How has your relationship with HawkGrips as a company developed over the years?
It has just gotten stronger and stronger. There’s growing unfavorable sentiment in the rehab and human performance industries toward the Graston company because they’ve become associated with traditional-model, single-joint-approach rehab protocols and standards. They’ve never updated their tools and still don’t allow massage therapists to take their courses. HawkGrips takes the opposite approach. I’ve seen firsthand how Sean and [HawkGrips President] Frank [Osborne] focus on being open-minded and staying ahead of the game. They try to find other people and facilities who are pushing the envelope too and develop relationships with them.
I’ve watched them shift the focus of HawkGrips from basically just producing tools to now significantly investing in education, and becoming part of the circle of expert professionals who exemplify what IASTM is and can be. I’ve seen the HawkGrips educational course offerings improve significantly from their inception. They’ve kept up with progressions in the field and the role of fascia in sports performance. Just look at how many of the top people in this industry rank HawkGrips instruments as the best.
Are there any final thoughts you’d like to offer about IASTM in general or HawkGrips in particular?

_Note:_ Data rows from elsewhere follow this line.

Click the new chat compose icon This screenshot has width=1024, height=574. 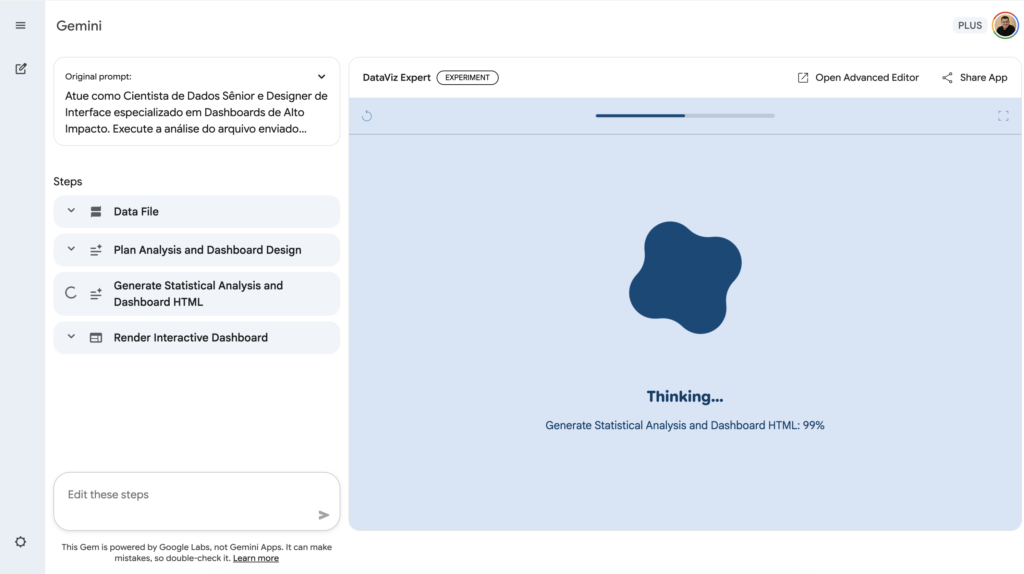20,69
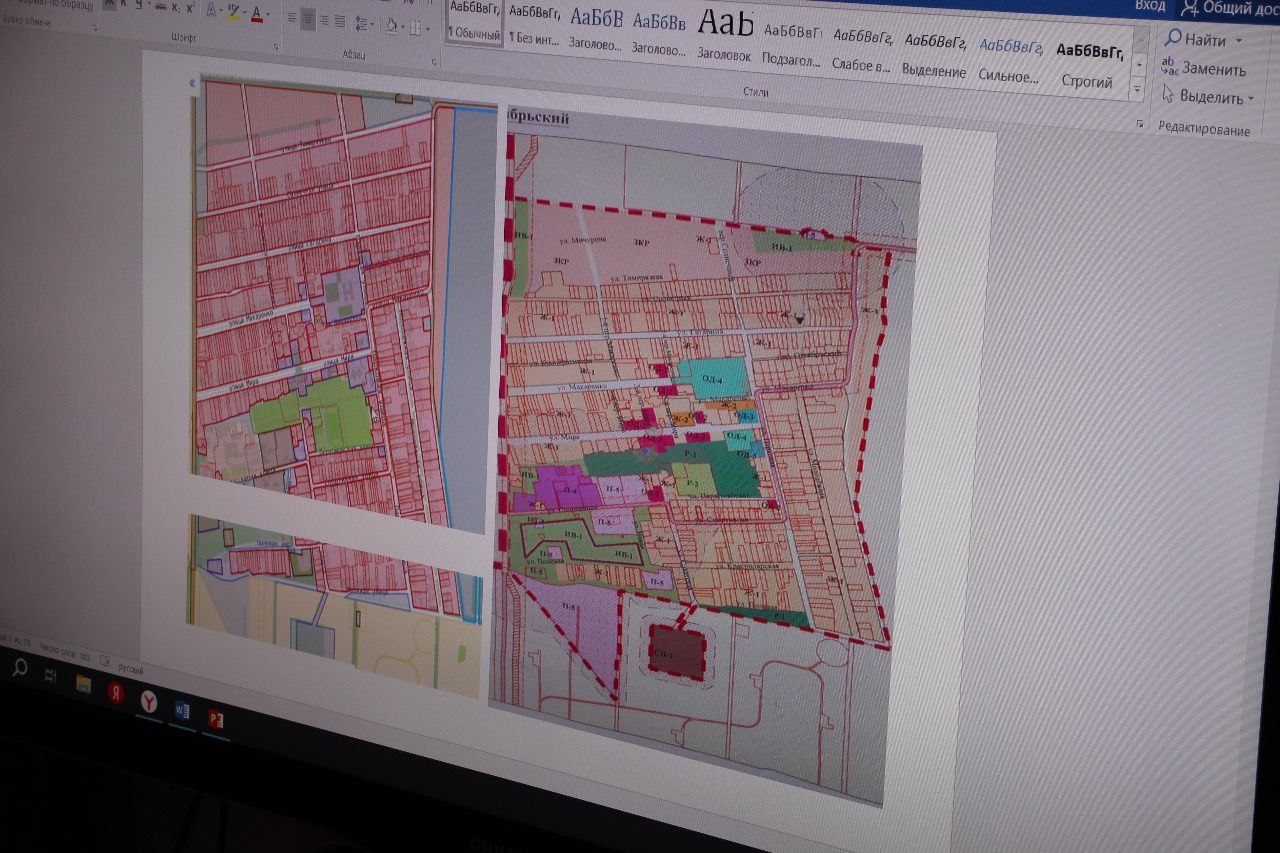1280x853 pixels.
Task: Expand the styles gallery list
Action: pos(1137,90)
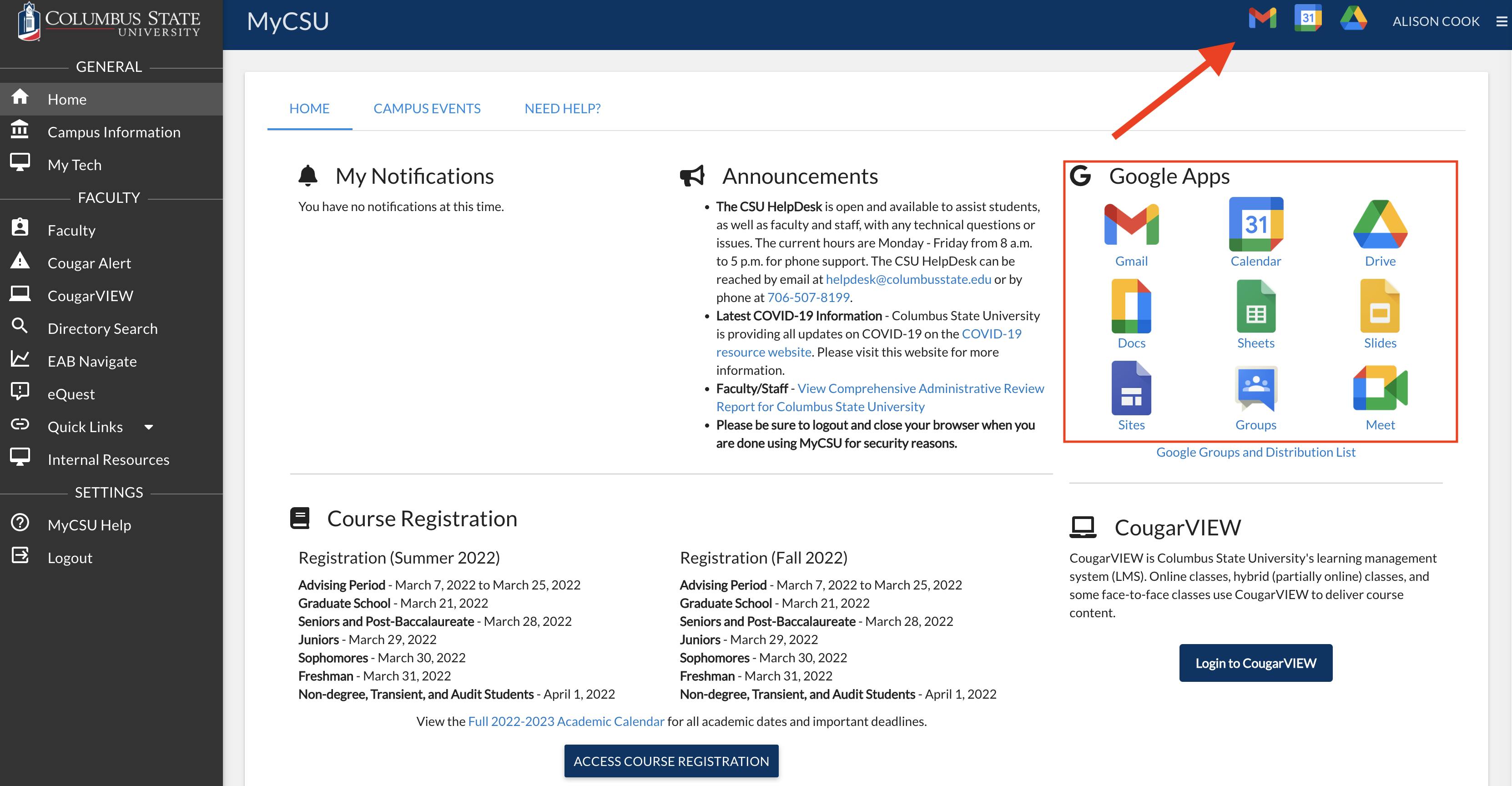1512x786 pixels.
Task: Open Google Docs app
Action: tap(1131, 315)
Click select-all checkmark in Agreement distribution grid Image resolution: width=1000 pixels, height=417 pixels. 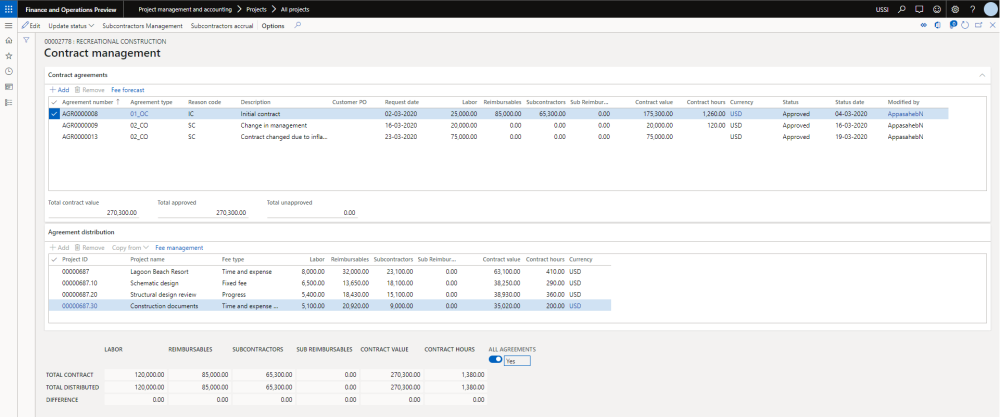click(54, 259)
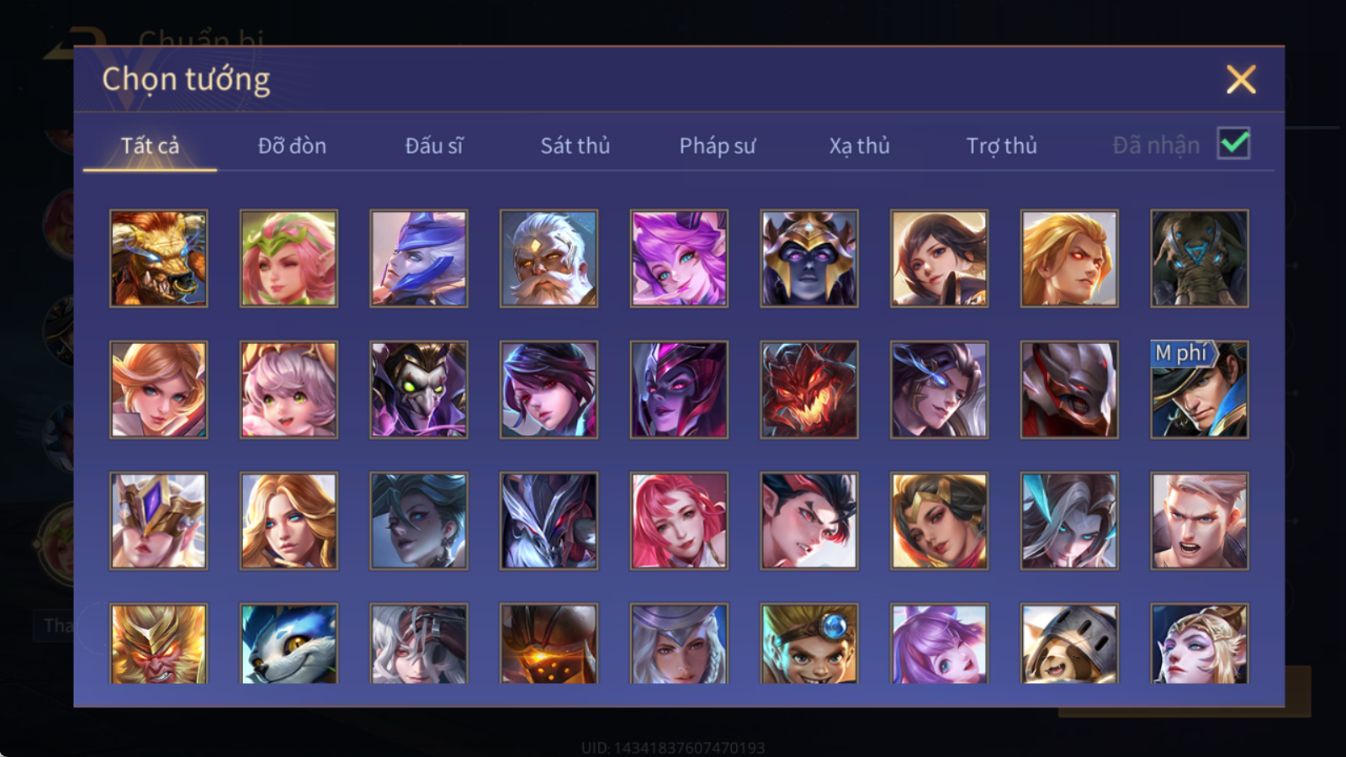Toggle the "Đã nhận" checkbox
The width and height of the screenshot is (1346, 757).
[1234, 144]
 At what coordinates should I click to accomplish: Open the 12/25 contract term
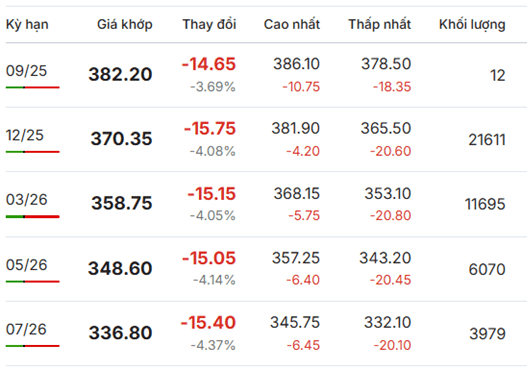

If you’re a rehabilitation professional who isn’t utilizing IASTM yet, you’re missing the boat. This isn’t some gimmick or trend that will soon pass. It has rightly become the new standard and is vital in rehabilitation and injury prevention. If you’re a patient seeking help, find a HawkGrips provider. Our current society is plagued by injuries and conditions resulting from improper movement patterns that were never identified and went untreated. Restoring and enhancing movement is very potent medicine. When proper movement is restored, it’s amazing how efficiently the body begins to heal. Correct movement is essential to healthy and functional lives.